═════ Data provided ═════
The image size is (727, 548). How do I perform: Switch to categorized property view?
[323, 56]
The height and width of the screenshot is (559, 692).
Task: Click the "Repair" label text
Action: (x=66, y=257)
═════
## Directions for this task
Print out the entire listing. Keep every line exact.

## Written reply
The image size is (727, 548). How do I perform: Switch to categorized property view?
[323, 56]
The height and width of the screenshot is (559, 692).
Task: Click the "Repair" label text
Action: (x=66, y=257)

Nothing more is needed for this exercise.